- _EXERCISE AIM_
For this exercise, print all of the data exactly as given.

Collection entries
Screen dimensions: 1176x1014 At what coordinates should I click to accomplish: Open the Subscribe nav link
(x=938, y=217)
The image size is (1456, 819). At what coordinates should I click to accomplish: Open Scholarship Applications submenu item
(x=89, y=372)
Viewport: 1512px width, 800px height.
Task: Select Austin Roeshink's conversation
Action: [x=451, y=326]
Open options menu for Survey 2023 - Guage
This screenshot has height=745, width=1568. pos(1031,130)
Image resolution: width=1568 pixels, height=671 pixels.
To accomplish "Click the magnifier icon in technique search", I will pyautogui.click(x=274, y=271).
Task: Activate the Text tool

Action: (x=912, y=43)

- _SOLUTION BELOW_
Screen dimensions: 1176x1014 At what coordinates should I click to accomplish: Open the Subscribe nav link
(x=938, y=217)
The image size is (1456, 819). At what coordinates should I click to accomplish: Open Scholarship Applications submenu item
(x=89, y=372)
Viewport: 1512px width, 800px height.
Task: Select Austin Roeshink's conversation
Action: [x=451, y=326]
Open options menu for Survey 2023 - Guage
This screenshot has height=745, width=1568. pos(1031,130)
Image resolution: width=1568 pixels, height=671 pixels.
To accomplish "Click the magnifier icon in technique search", I will pyautogui.click(x=274, y=271).
Task: Activate the Text tool

Action: (x=912, y=43)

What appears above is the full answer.